# Do you have any advice for installing a trench drain?



## jmr106 (Apr 3, 2016)

*EDIT: So this pretty much posted in the wrong forum and I can't move it. :-\*

Water goes under the crawlspace door when it rains a lot. The yard slopes towards the house a little, but it isn't worth regrading the yard and only goes under the crawlspace door. The rest of the crawlspace stays dry. Rubblestone foundation sitting on top of the ground. Nothing below ground. 

So, I propose to put in a trench drain under the crawlspace door and run it to the corner of the house about 10 feet away. At the corner of the house, there is a little drop-off slope where the yard on the side of the house is maybe 7-8 inches lower. 

So my questions are kind of interesting:

This probably needs at least a 2.5 inch slope for 10 feet. How do install it in the ground to look flat and yet slope? Most drains that I see are level with the ground.

Drain will be set in concrete to prevent the drain from floating. I don't want to use gravel. Can I just dig a trench and put some concrete in first, then the drain on top or is that an odd way to do it?

Once the drain is installed, there would be the house on one side and the dirt on the other. How do I try to keep a lot of dirt from washing in since the dirt in the yard would be level with the top of the drain?

Photo of the area where the drain would run: https://preview.ibb.co/khdQTa/upload.jpg

You can see the drop-off, but I'll have to build that area up towards the end a little bit, because they just put some kind of concrete/rocks there and there isn't much dirt within the last foot or so at the corner. 

The discharge pipe for this drain connects from the bottom, so I plan to run some kind of pipe from under the end of it and somewhere around into that little side yard. Ideally, I'd like to run the pipe underground but have it discharge on the surface of the ground. That probably doesn't make sense, but I have my reasons. I'm trying to find some kind of flat discharge thing because I don't want a big pipe poking out of the ground.

The goal is, of course, to channel away from the house foundation. Regular drains are about 5" or so deep and are too deep for the small slope to be effective, so I'm planning to use these compact drains that are about 3.15" deep so that I can get enough slope. I plan to also have the downspout channel water straight down into this drain and also carry it away.

I'm not sure how to discharge it above ground on the side of the house without it being a hassle when mowing the lawn. I'd rather not have another pipe above ground (existing sump pump pipe already there in photo).

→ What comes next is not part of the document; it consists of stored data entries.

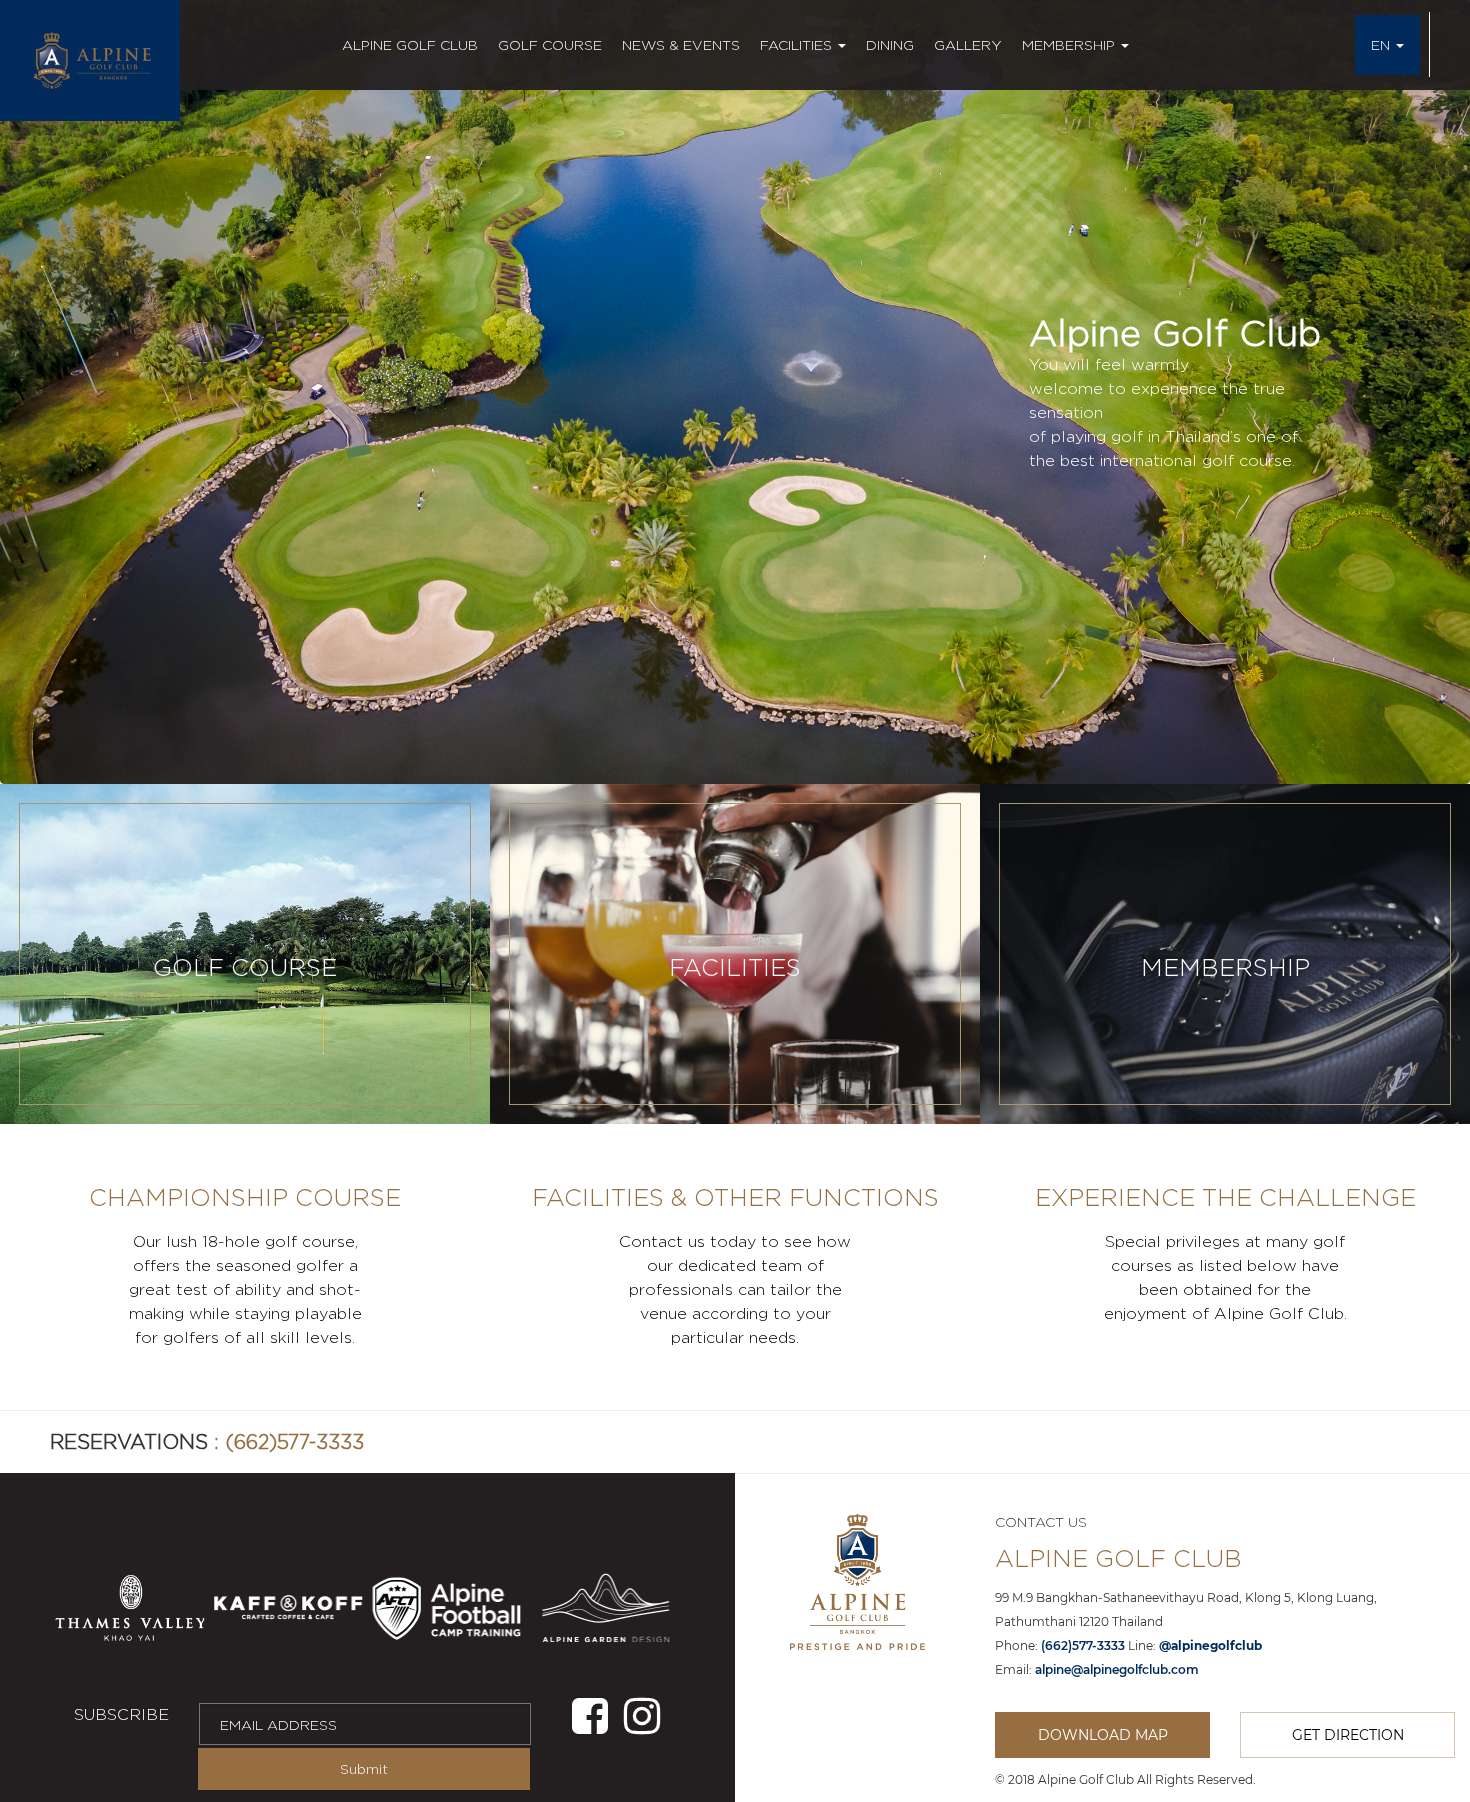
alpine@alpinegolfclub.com (1117, 1669)
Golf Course (550, 44)
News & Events (681, 44)
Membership (1070, 44)
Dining (890, 44)
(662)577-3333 (294, 1441)
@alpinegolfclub (1210, 1645)
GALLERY (968, 44)
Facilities (798, 44)
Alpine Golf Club (410, 44)
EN (1382, 44)
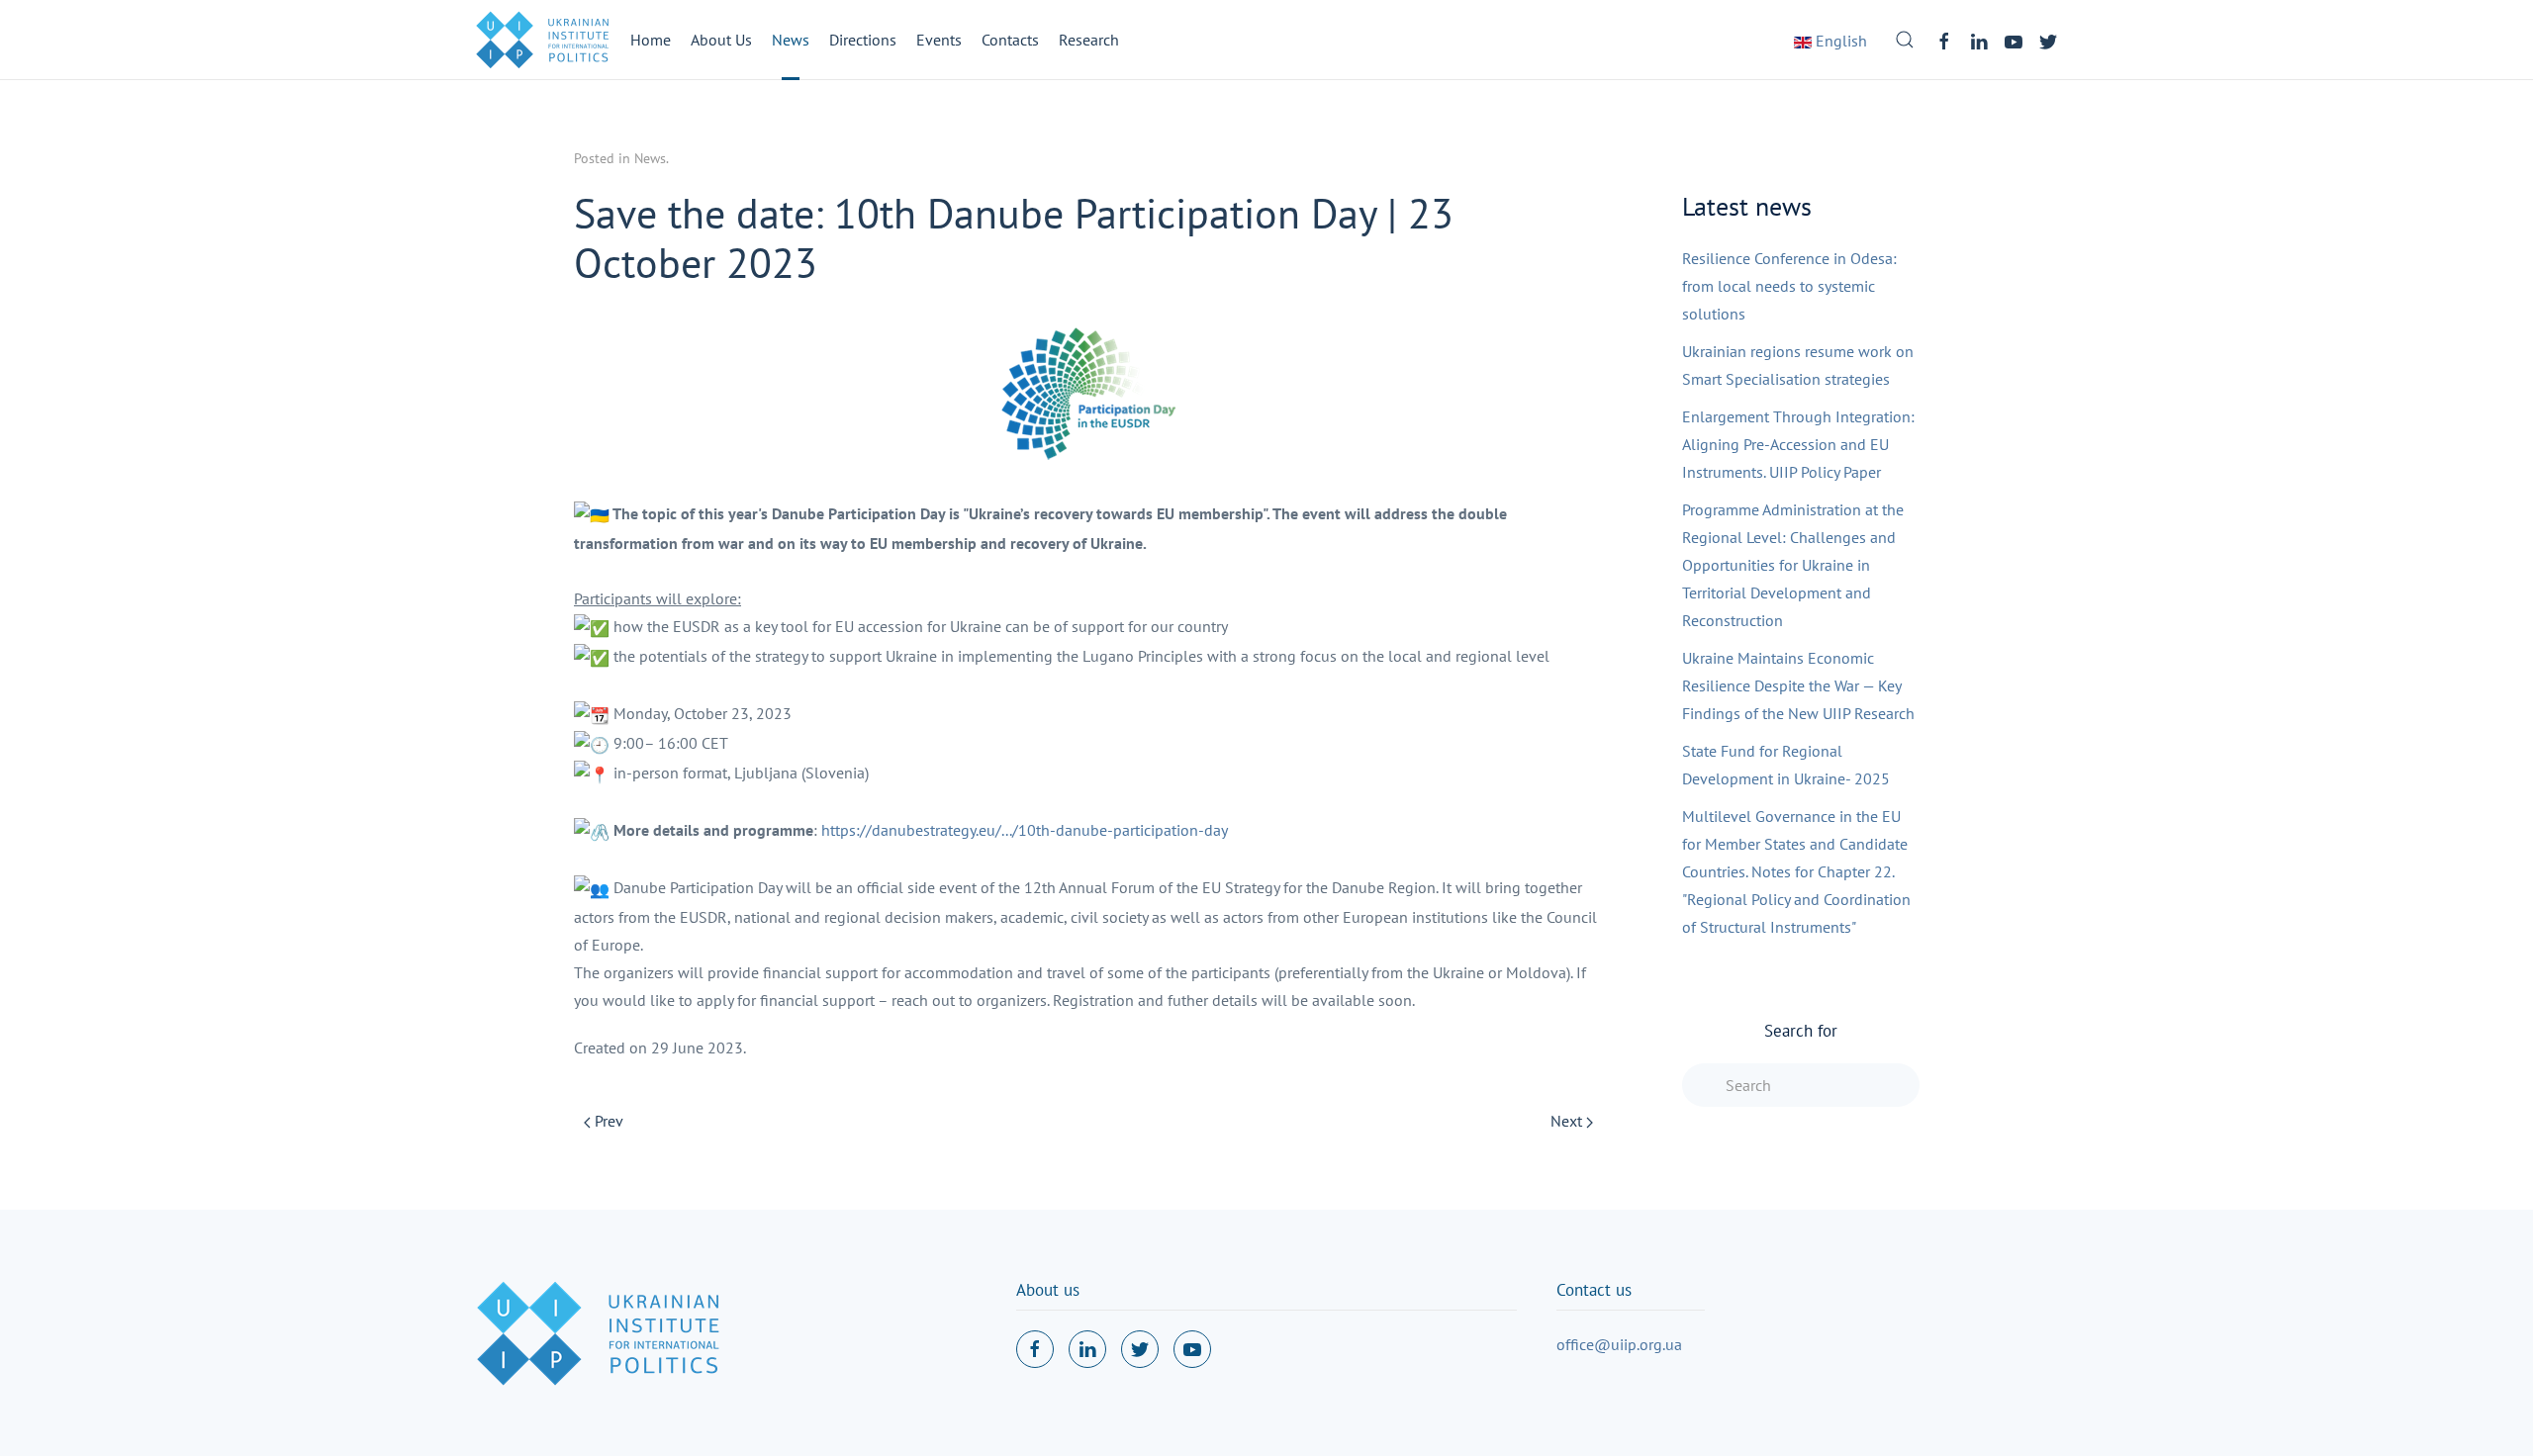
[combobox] (1801, 1085)
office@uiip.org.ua (1619, 1344)
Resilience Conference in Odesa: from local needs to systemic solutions (1789, 285)
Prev (607, 1121)
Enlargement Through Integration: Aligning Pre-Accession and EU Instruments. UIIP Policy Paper (1798, 444)
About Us (721, 39)
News (790, 39)
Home (650, 39)
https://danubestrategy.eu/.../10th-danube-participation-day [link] (1024, 830)
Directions (862, 39)
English (1839, 40)
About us (1047, 1290)
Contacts (1010, 39)
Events (939, 39)
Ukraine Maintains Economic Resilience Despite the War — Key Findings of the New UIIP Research (1798, 685)
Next (1568, 1121)
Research (1089, 39)
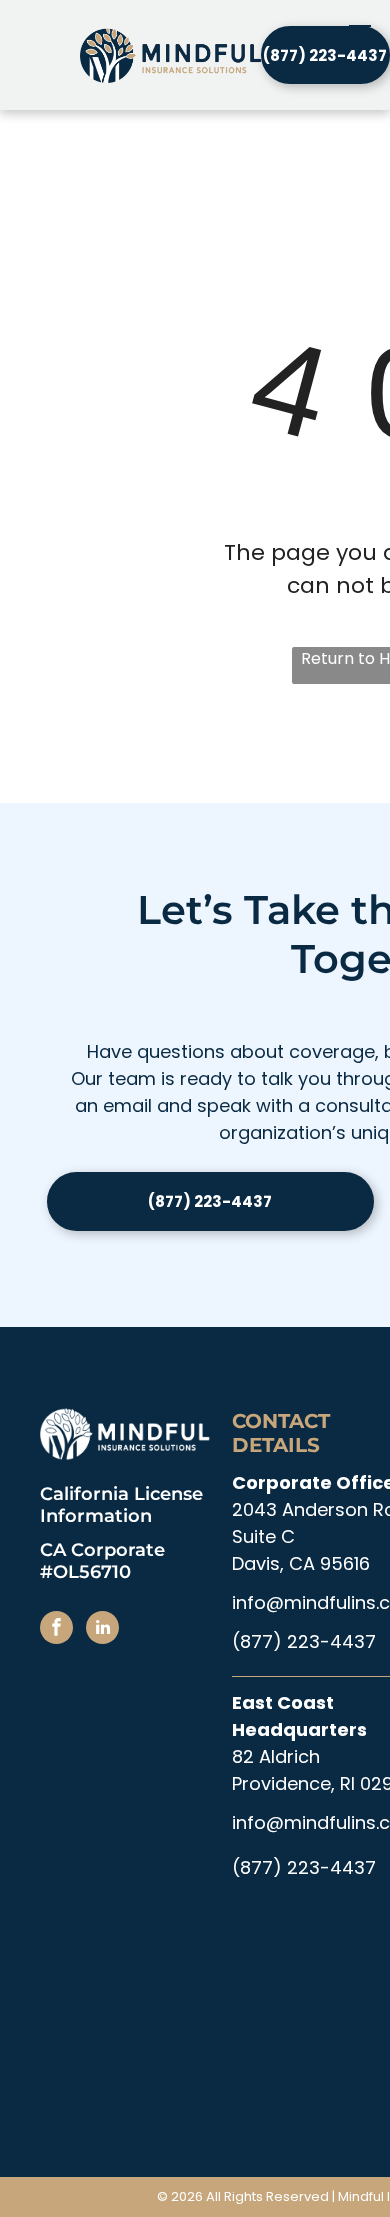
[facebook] (56, 1630)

A new door has been ordered and will replace the old, rotten wooden door seen and will seal off properly. Just need to deal with the water that runs into it. It isn't "that" much water, but I'd like to stop it.

Compact drains that I plan to use: https://image.ibb.co/bXv5Ta/compact.jpg

The side yard which is about the only lower level area to discharge: https://ibb.co/eeQm1v

Just to the left of where the pic is, that's a neighbor's driveway, so I don't want to take it all the way over to the fence at the far left of the photo. Pretty sure it is illegal to discharge right next to someone else's property line, too. So, I have no choice by to run it to somewhere in the middle of that lower level area. What can I do above ground?


----------



## KHouse75 (May 14, 2008)

This is what I do. I drain and entire courtyard that's basically a bowl with two of these and have never had problems with water even when tropical storms dump a foot of rain in a day.


----------



## add50317 (Feb 22, 2010)

Havent read the whole post but wanted to write quick the trench drains you posted a pic of will work. The dirt issue-you will have to MAKE SURE you have something in the ground around the drain to prevent dirt runoff when it rains. Grass, stone etc, etc, something. If you dont like that idea then go with the square drain Khouse posted. I just put 2 in and they have a catch for debris. You'll need to lower the ground level a couple of inches in front of door to prevent water from getting to door but either will work. Far as drain issue and mowing-look into pop up drain (usually hooked to 4 in pvc). I just put one in. When i put a running hose into it-to test it-it worked fine. I have to say I have not been out in a downpour to see if it works lol. Far as level-ness. The drain can be fairly level-an iota of slope is fine. They look level cuz the top usually is level it is the underside (trench) that needs to slope. Your comment on concrete-it ill work as well. Only issue is figuring out a removable grate. Far as downspout and sump-you could tie all three together when you put this in.


----------



## add50317 (Feb 22, 2010)

Oh, and seal the door lol. That will help prevent rot.


----------